Metaraminol is given intravenously as either a bolus (often 0.5–1 mg doses) or as an infusion, usually via peripheral intravenous access. Metaraminol is commonly available as 10 mg in 1 mL, that requires dilution prior to administration (often made up to a 0.5 mg/mL solution), however pre-prepared syringes of metaraminol for bolus use for hypotension are also commonly available.

Metaraminol is also used in the treatment of priapism.

==Pharmacology==
===Pharmacodynamics===
The dominant mechanism of action for the vasopressor action of metaraminol is indirect, with metaraminol displacing norepinephrine from neuronal vesicles in order for the noradrenaline to exert these effects.

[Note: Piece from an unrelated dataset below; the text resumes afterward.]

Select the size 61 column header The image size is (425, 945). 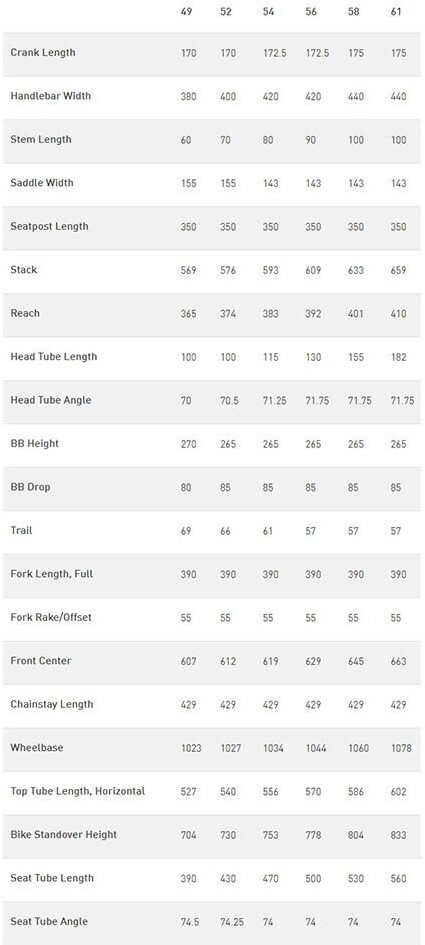[x=397, y=11]
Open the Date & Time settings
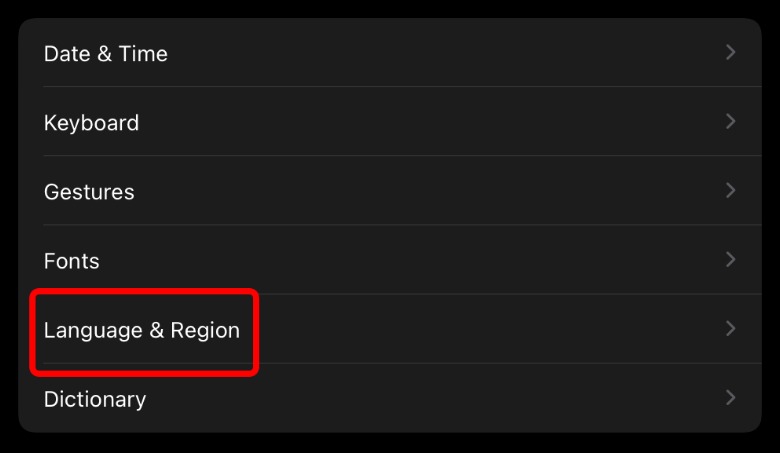Viewport: 780px width, 453px height. point(106,54)
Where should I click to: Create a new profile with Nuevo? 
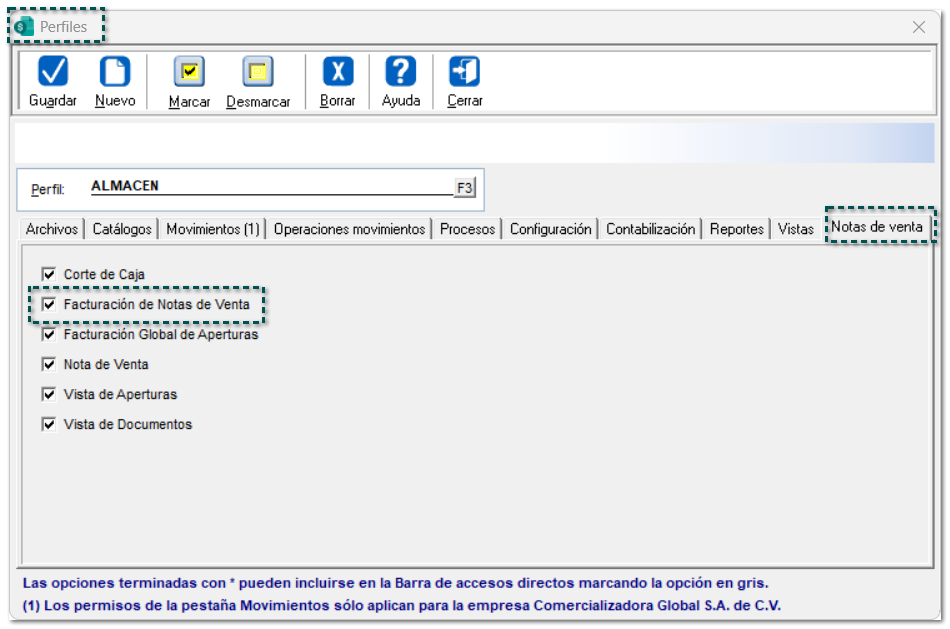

Metaraminol at higher doses may have direct α-adrenergic agonist and β_{1}-adrenergic agonist effects. However at doses common in clinical practice, the indirect α_{1}-adrenergic effects predominate, such that reflex bradycardia is a common side effect.

==Chemistry==
Metaraminol, also known as (1R,2S)-3,β-dihydroxy-α-methylphenethylamine or as (1R,2S)-3,β-dihydroxyamphetamine, is a substituted phenethylamine and amphetamine derivative. It is the (1R,2S)-enantiomer of meta-hydroxynorephedrine (3,β-dihydroxyamphetamine). The drug is closely related to phenylpropanolamine ((1RS,2SR)-β-hydroxyamphetamine; norephedrine), ephedrine ((1R,2S)-β-hydroxy-N-methylamphetamine), para-hydroxynorephedrine (4,β-dihydroxyamphetamine), and oxilofrine (4,β-dihydroxy-N-methylamphetamine).

The experimental log P of metaraminol is -0.27 and its predicted log P ranges from -0.59 to 0.07.

Metaraminol is used pharmaceutically as the bitartrate salt.

==History==
Metaraminol was approved for medical use in the United States in September 1954.

==Society and culture==
===Names===
Metaraminol is the generic name of the medication and its INN and BAN, while its DCF is métaraminol and its DCIT is metaraminolo. As the bitartrate salt, its generic name is metaraminol bitartrate and this is its USAN and JAN, while metaraminol tartrate is its BANM. A synonym of metaraminol is metaradrine. Brand names of metaraminol include Aramin, Aramine, and Pressonex, among others.